I made this bag as a birthday present for a special someone. It reminds me of sunshine.
In a month I am going to visit my love. As part of my vacation, we are going to go on a week long meta-vacation to Belgium. My plans involve beer, frites, waffles, and sprouts (in my head, Brussels sprouts are just sprouts when you are actually in Brussels). I am sure we will do other things. Mostly it is a chance to relax with my love. It has been over a year since we got to take a real vacation together and, even then, I am not sure two nights in an inn after our wedding counts as a vacation.

If anyone has Belgium suggestions please help!

Max's idea of having his picture taken is attacking the camera strap (this is a photo shoot "out take").

I also made cookies. I am not sure how to describe these cookies.

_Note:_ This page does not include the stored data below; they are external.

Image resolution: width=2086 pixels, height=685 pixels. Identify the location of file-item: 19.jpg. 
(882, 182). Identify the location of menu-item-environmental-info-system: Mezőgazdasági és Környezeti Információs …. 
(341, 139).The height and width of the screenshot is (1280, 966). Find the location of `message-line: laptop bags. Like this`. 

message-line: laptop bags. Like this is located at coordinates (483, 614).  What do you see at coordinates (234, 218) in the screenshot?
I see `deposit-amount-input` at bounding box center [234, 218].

They taste like chocolate chip cookies, but they have this vague coconut flavor that is just enough to make the you look at them twice. They are chewy and chocolatey and everything a chocolate chip cookie should be plus some.

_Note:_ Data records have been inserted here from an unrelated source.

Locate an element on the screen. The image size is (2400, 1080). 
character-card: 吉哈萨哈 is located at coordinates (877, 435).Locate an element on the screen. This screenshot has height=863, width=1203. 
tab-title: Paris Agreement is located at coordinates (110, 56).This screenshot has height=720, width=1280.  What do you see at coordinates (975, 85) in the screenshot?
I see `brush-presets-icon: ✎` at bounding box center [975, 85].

They are comforting and exotic all in one bite.

Coconut Oil!

Coconut Chocolate Chip Cookies
Makes about 24 cookies

2 1/4 cups (300 g) All-Purpose Flour
1 teaspoon (6 g) Baking Soda
1 teaspoon (6 g) Salt
3/4 cup (150 g) Granulated Sugar
3/4 cup (142 g) Brown Sugar
1 cup (227 g) Coconut Oil (melted and slightly cooled)
2 Large Eggs
1 teaspoon (57 g) Vanilla Extract
2 cups Chocolate Chips
1/2 cup Unsweetened Dried Coconut Flakes

1. Preheat the oven to 375 degrees F.

2. Whisk the flour, baking soda, and salt in a large bowl.

3. In another bowl, whisk together the sugars, coconut oil, eggs, and vanilla.

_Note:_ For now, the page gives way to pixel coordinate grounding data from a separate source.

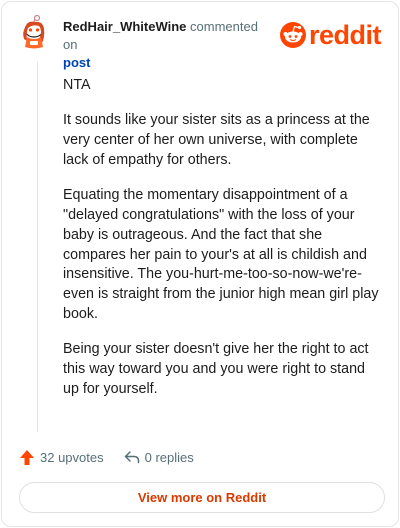  I want to click on reply-count: 0 replies, so click(169, 457).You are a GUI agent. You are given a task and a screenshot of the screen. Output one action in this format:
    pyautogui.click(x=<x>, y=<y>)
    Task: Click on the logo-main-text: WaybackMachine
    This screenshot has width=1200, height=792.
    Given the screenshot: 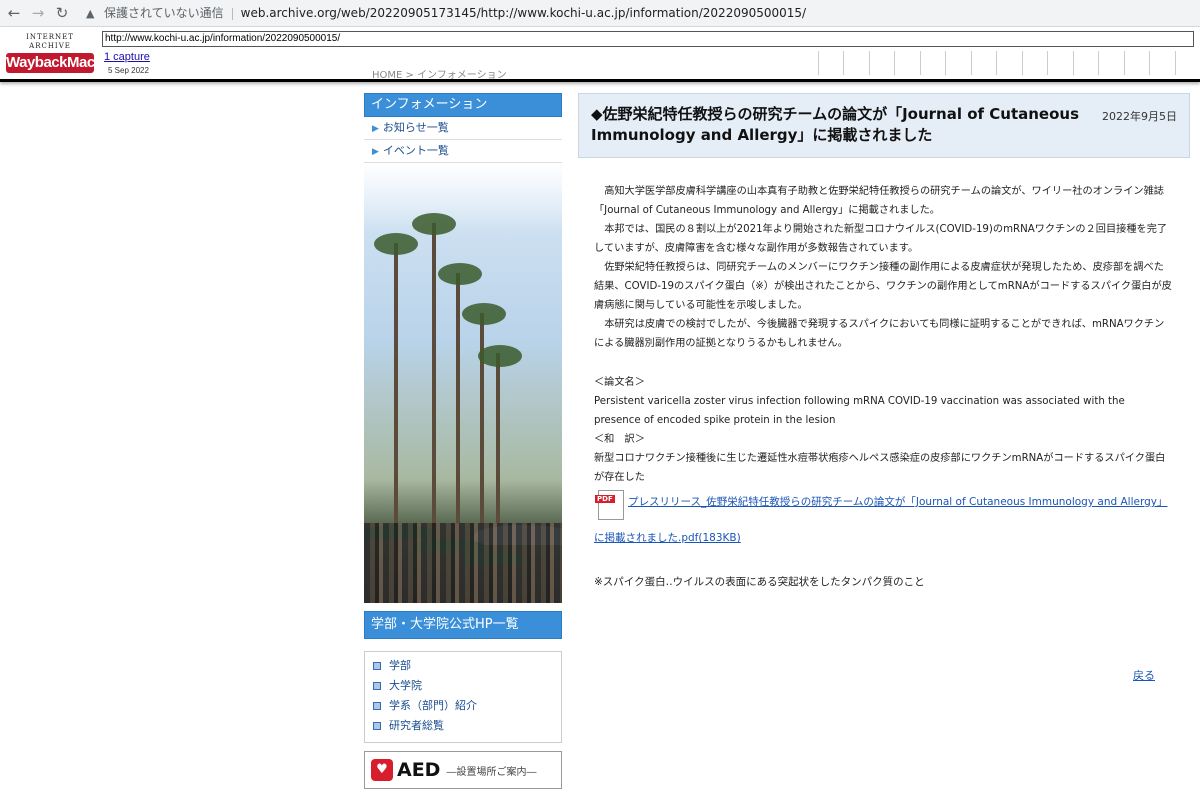 What is the action you would take?
    pyautogui.click(x=65, y=63)
     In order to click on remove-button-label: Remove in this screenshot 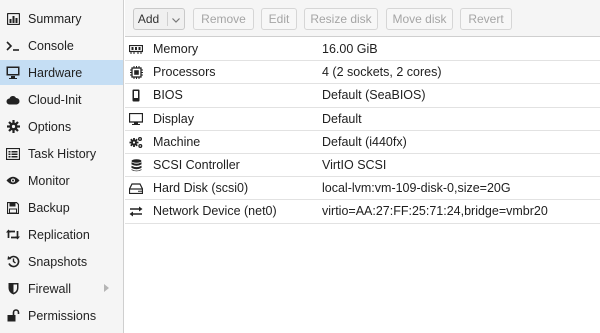, I will do `click(224, 19)`.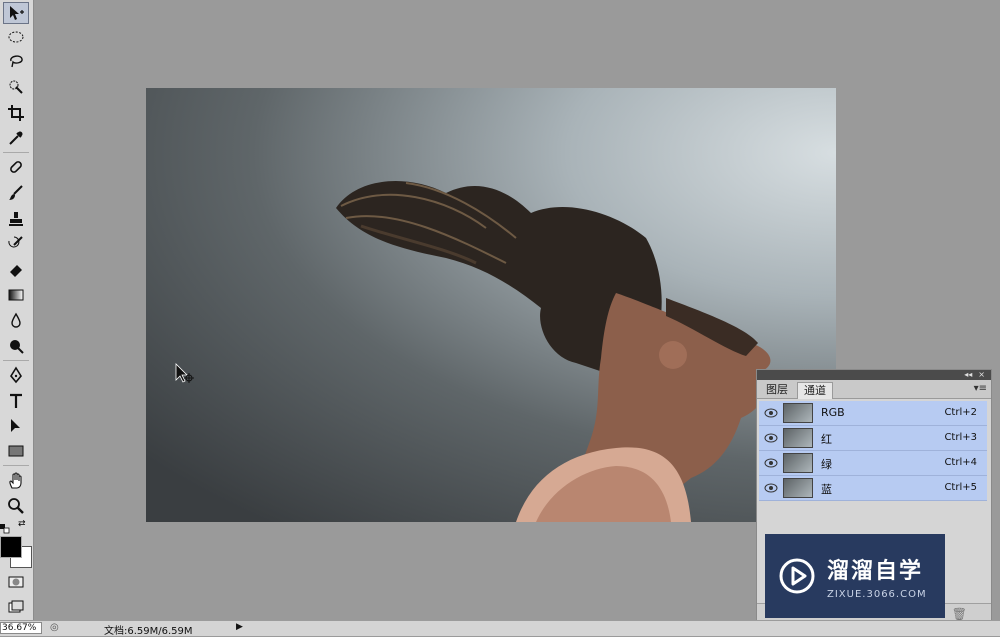 This screenshot has width=1000, height=637. Describe the element at coordinates (826, 490) in the screenshot. I see `channel-name: 蓝` at that location.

4. Add the sugars (wet bowl) to the flour. Then add the coconut flakes and the chocolate chips, stir until just combined. The batter should not be smooth.

Cookie dough. Why do you taste so good?
5. Scoop out golf ball sized balls (maybe slightly smaller) onto a parchment (or sil-pat) lined baking sheet. Bake for 12-14 minutes, rotating the tray once at 6 minutes, until the cookies are golden brown. Let them cool on the cookie sheet for 2 minutes and the move them to a rack to cook completely.

Ready to bake.

Time to eat. End of story.


  1. A meta-vacation...great term!
    Coconut oil is the best thing to happen to chocolate chip cookies since chocolate chips, in my opinion.

    1. I totally agree! I have basically started adding coconut products to anything I can these days. So good!